The jail was built in 1839, constructed of red limestone quarried nearby. The building is rectangular and measures 29 ft by 35 ft. It is a gable-front building has two stories and an attic. Like other county jails built during the same period, Carthage Jail was built to incarcerate petty thieves and debtors and as a temporary holding place for violent criminals. The first floor contained a debtor's room in the northwest corner, and a dungeon, or "criminal cell", was located on the north side of the second floor. The living area for the jailer's family included a kitchen and dining room on the first floor and a bedroom on the second floor.
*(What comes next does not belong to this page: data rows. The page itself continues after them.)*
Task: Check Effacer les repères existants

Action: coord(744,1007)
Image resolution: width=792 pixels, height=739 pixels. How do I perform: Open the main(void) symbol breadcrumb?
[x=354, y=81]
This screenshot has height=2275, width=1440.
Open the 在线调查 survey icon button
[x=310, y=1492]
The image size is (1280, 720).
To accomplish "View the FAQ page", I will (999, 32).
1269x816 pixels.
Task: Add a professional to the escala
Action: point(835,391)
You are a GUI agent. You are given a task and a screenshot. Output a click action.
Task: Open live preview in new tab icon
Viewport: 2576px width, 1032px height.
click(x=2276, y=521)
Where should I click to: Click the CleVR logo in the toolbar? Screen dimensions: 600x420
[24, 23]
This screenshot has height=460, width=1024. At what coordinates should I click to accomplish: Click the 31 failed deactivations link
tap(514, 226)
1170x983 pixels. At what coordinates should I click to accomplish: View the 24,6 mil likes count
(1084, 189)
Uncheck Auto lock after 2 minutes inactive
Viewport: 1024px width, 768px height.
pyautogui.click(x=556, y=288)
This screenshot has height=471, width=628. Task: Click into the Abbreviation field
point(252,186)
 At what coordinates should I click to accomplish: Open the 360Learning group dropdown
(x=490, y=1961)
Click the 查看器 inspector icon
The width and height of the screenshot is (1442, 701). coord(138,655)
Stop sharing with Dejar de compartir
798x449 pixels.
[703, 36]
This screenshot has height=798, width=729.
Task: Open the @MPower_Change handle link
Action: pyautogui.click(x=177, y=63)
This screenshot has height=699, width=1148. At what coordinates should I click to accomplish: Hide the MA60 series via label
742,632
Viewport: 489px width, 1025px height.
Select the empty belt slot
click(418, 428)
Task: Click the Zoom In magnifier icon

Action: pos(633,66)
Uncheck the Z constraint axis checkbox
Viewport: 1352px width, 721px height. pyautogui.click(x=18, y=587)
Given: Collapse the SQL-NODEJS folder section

A small "summer kitchen" was added later.

In June 1844, Smith came to the jail to face charges relating to his ordering the destruction of facilities producing the Nauvoo Expositor, a newspaper whose only edition had been critical of the Smiths' religious teachings. He was joined by his brother, Hyrum, and fellow Latter Day Saints John Taylor and Willard Richards. On June 27, a mob stormed the upper room of the prison and killed the Smiths. Taylor was badly wounded and Richards was scathed, but not seriously injured. Hyrum Smith was 44 years old in February 1844 and Joseph Smith was 38 in December 1843.

===Restoration===
The building continued to be used as a jail until 1866 and was afterwards used as a private residence. It was acquired by the LDS Church in 1903 and a partial restoration was completed in 1935. It was added to the NRHP on March 30, 1973. The church fully restored the jail in 1989, returning the building to its 1844 appearance. The restoration also included an expansion of the visitors' center and renovations to the entire block. Ezra Taft Benson, president of the LDS church at the time, spoke in front of about 3,000 at a shrine dedication of the jail.

Tours of Carthage Jail are available including the original door with a bullet hole, where the jailer and his family would have slept, and where the Smith brothers were held.

In 2020, Carthage Jail and other historic sites in the Nauvoo area were temporarily closed due to the COVID-19 pandemic. The site operates as normal as of March 2025.